- Venue: Korakuen Ice Palace
- Dates: 25–27 May 1958
- Competitors: 44 from 7 nations

= Wrestling at the 1958 Asian Games =

Sport event at the 1958 Asian games

Wrestling was one of the sports which was held at the 1958 Asian Games in Korakuen Ice Palace, Tokyo, Japan between 25 and 27 May 1958. The competition included only men's freestyle events.

The competition used a form of negative points tournament, with negative points given for any result short of a fall.

Set task :: Please list the labels of the bulleted fields at the top of the wrestling text above.

Data records ::
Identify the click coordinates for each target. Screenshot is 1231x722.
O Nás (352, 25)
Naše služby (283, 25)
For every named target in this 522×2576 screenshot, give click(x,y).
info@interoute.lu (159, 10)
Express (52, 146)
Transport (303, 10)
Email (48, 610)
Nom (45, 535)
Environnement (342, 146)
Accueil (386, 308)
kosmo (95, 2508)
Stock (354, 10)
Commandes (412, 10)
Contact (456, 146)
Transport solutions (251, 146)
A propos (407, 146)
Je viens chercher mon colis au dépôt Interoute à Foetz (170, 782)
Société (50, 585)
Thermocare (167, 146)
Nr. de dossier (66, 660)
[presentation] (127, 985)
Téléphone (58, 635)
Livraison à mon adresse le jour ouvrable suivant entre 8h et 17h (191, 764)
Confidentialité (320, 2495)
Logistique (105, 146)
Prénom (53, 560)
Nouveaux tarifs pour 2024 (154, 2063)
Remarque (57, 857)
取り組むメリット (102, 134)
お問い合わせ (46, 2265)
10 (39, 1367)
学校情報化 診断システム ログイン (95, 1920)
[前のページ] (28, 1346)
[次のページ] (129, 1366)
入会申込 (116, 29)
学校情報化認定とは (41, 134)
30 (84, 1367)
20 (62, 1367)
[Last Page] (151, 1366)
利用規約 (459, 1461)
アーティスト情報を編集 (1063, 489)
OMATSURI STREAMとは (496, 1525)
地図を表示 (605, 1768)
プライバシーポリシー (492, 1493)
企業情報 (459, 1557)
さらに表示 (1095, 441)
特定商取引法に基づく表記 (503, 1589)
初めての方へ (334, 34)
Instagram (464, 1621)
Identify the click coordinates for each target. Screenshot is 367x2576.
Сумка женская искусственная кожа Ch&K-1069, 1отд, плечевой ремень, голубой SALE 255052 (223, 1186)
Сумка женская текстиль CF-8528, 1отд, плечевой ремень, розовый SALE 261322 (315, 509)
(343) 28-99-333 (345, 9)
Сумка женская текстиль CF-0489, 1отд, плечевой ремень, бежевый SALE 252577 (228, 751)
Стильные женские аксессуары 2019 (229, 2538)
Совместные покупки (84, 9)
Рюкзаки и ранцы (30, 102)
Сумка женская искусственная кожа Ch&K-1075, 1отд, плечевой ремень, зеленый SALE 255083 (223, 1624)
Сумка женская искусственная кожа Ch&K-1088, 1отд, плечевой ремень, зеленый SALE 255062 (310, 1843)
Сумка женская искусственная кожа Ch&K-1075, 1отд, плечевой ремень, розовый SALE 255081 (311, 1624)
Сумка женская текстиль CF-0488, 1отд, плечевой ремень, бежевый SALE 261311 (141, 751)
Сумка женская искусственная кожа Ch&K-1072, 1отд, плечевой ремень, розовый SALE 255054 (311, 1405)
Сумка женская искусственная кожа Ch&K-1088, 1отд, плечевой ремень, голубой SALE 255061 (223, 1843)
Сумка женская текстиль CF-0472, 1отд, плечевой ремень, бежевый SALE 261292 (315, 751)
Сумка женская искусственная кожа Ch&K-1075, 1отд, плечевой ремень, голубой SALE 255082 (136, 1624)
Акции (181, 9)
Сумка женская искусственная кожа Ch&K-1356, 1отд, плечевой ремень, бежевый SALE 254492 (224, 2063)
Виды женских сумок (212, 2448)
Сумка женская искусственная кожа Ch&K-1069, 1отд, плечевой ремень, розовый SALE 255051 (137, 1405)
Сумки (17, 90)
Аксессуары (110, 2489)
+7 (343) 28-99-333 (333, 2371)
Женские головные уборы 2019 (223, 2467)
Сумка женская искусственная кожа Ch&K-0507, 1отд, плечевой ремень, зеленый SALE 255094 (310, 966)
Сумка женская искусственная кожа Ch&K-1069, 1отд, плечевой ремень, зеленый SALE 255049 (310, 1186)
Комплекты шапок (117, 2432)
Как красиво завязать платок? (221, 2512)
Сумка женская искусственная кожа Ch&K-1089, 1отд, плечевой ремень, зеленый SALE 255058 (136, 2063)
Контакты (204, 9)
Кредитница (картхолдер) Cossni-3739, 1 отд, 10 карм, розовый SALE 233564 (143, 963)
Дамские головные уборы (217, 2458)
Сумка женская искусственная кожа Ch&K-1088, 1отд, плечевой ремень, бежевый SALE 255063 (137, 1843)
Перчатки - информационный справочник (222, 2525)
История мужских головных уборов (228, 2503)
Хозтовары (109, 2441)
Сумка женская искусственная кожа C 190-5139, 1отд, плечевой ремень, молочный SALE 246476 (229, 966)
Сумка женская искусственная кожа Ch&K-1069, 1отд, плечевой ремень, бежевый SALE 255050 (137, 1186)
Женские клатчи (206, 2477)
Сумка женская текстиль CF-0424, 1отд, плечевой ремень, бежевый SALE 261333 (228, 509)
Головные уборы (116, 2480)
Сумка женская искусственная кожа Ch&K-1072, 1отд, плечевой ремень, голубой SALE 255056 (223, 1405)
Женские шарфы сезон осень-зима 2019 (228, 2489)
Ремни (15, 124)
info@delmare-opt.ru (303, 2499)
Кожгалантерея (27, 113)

Answer :: Venue, Dates, Competitors